[Your assignment] Exactly as they stand, copy the lines from the one containing "You are a computer-use agent." to the final line of the data; leave out the pictures.

(Pixel coordinate grounding data)
----------

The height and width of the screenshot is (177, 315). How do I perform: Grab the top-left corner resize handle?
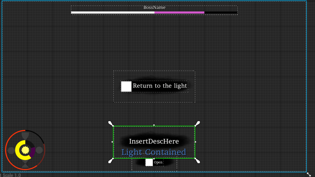pyautogui.click(x=111, y=123)
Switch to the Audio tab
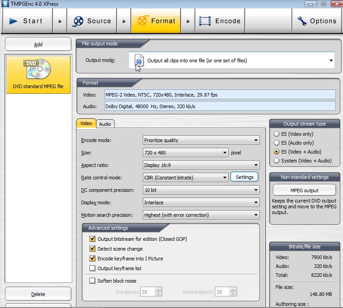This screenshot has width=343, height=308. (x=105, y=124)
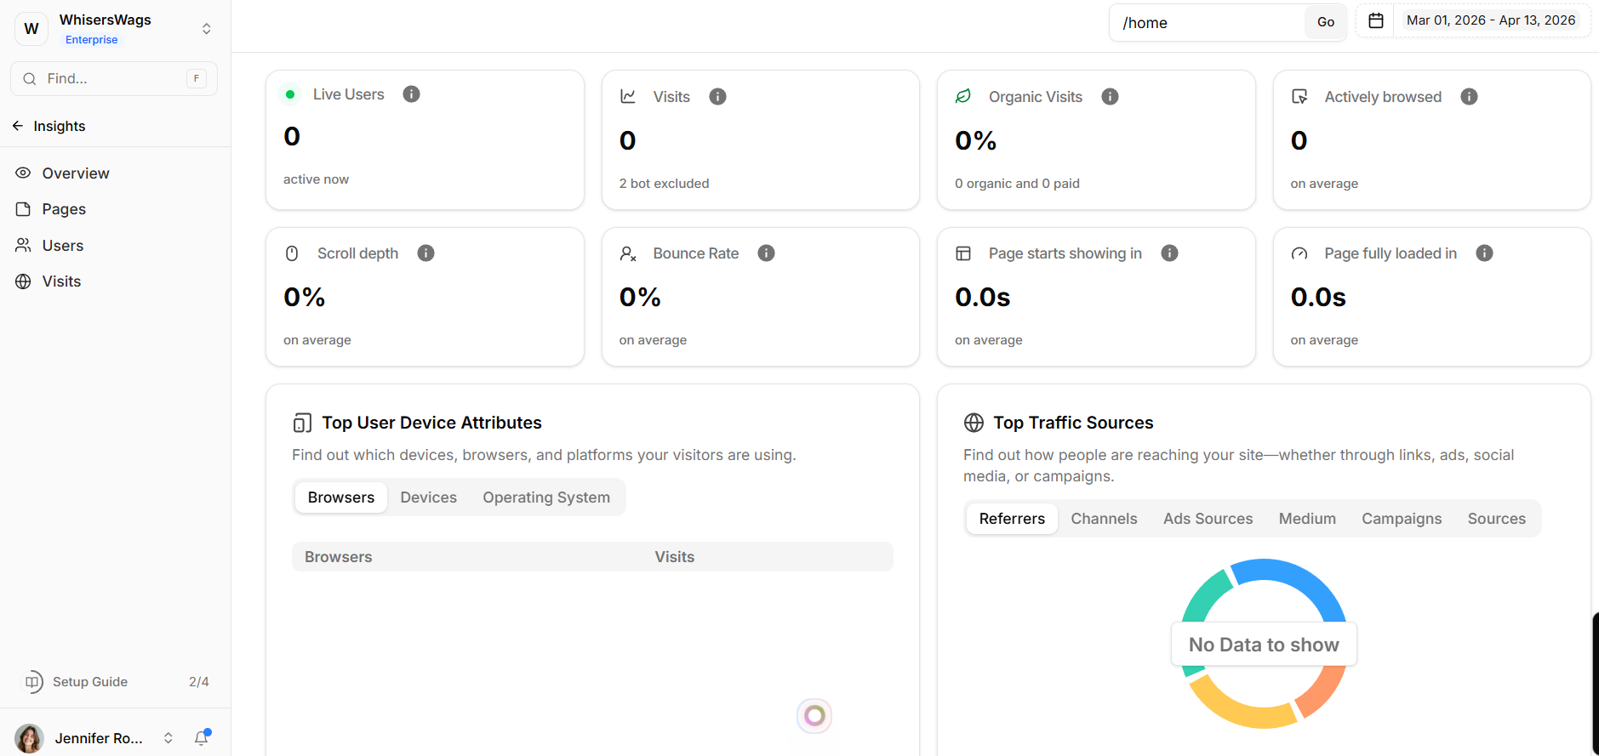
Task: Click info icon beside Page fully loaded in
Action: 1484,253
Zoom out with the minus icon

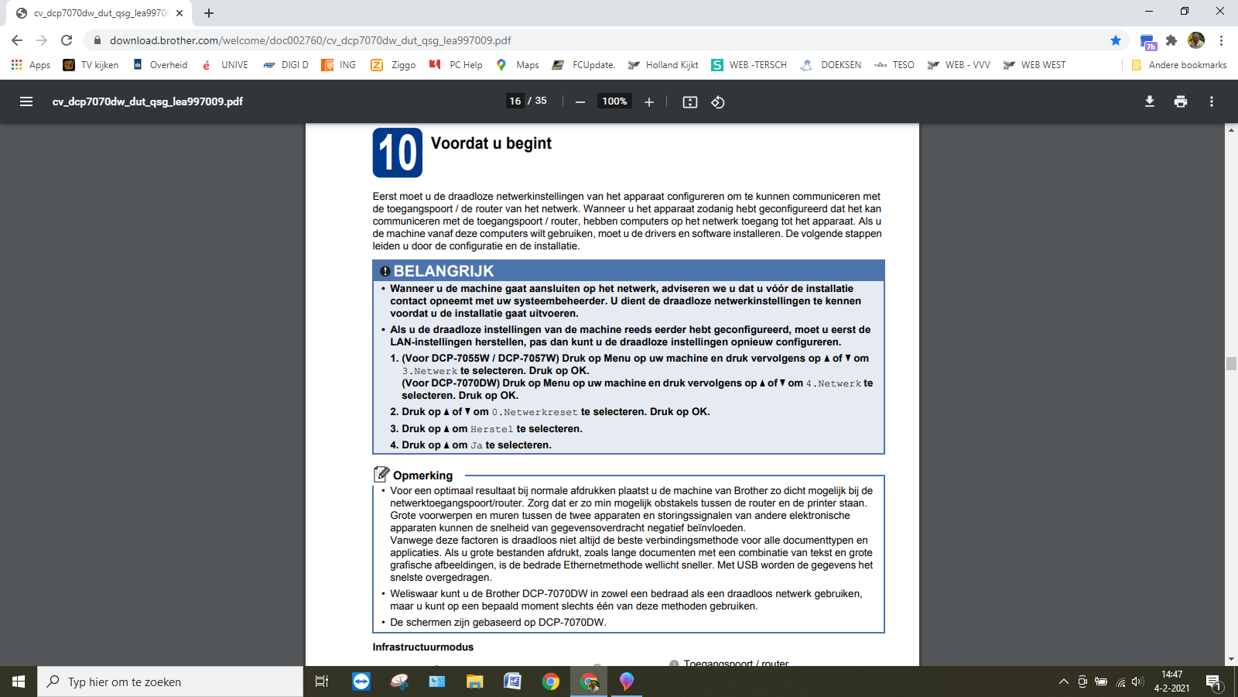(x=580, y=101)
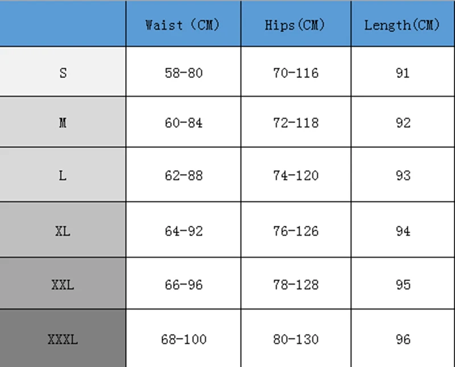Select the 68-100 waist cell
Image resolution: width=455 pixels, height=367 pixels.
[183, 338]
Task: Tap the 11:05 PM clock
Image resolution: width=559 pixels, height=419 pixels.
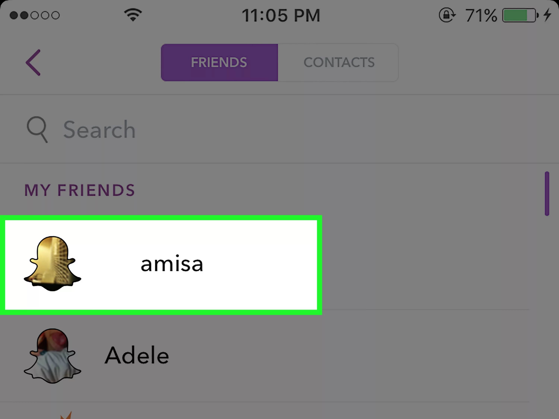Action: 281,15
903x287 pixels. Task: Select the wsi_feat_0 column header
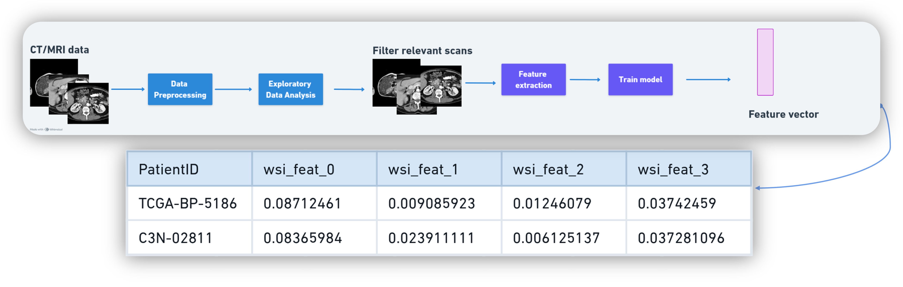coord(314,169)
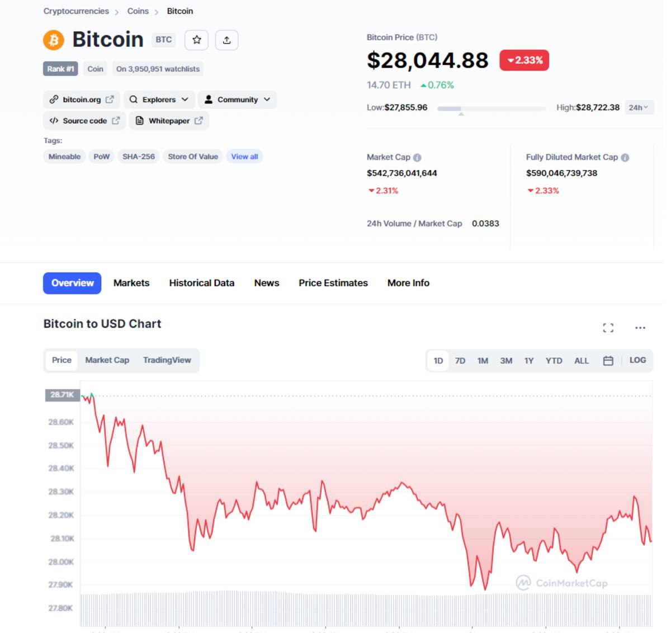Click Fully Diluted Market Cap info icon
The image size is (671, 633).
[625, 158]
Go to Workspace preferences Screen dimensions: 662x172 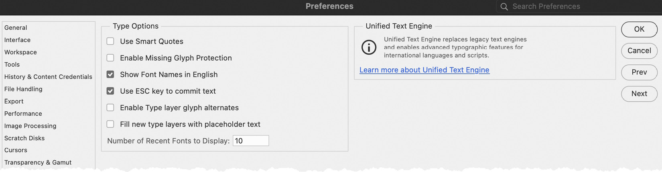[20, 52]
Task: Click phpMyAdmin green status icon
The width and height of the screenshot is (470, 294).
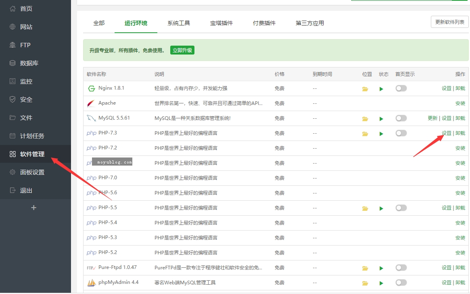Action: [x=381, y=283]
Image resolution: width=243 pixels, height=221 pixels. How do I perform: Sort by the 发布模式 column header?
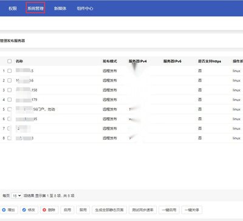[x=109, y=61]
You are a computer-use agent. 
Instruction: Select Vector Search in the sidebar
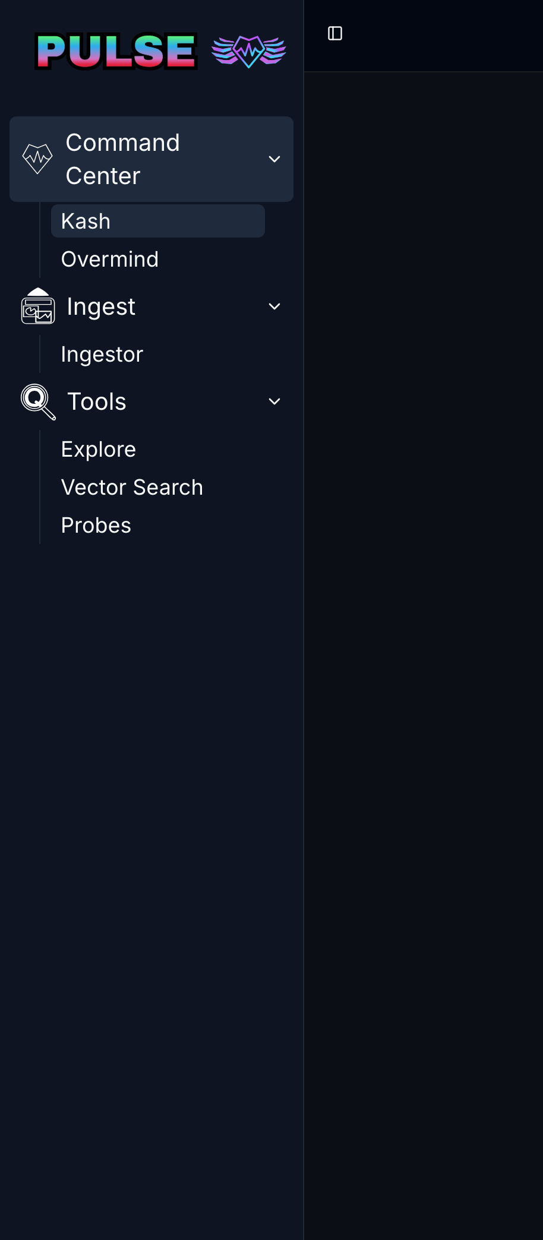(x=132, y=488)
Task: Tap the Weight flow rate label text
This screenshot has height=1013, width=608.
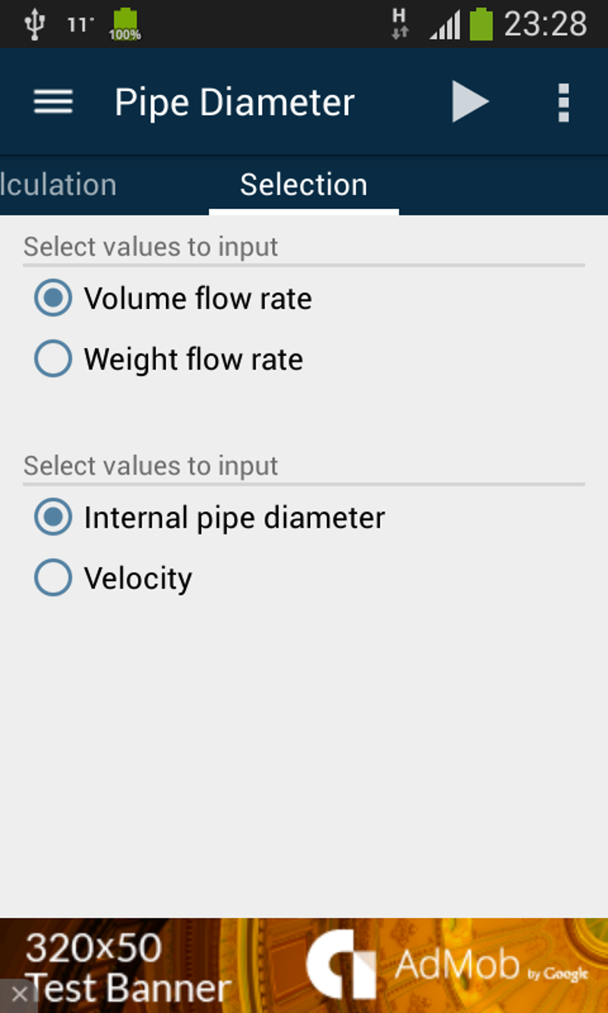Action: tap(194, 359)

----------

[Task output]
You are a computer-use agent. 
Instruction: Select Vector Search in the sidebar
(x=132, y=488)
Task: Tap the Weight flow rate label text
This screenshot has height=1013, width=608.
Action: tap(194, 359)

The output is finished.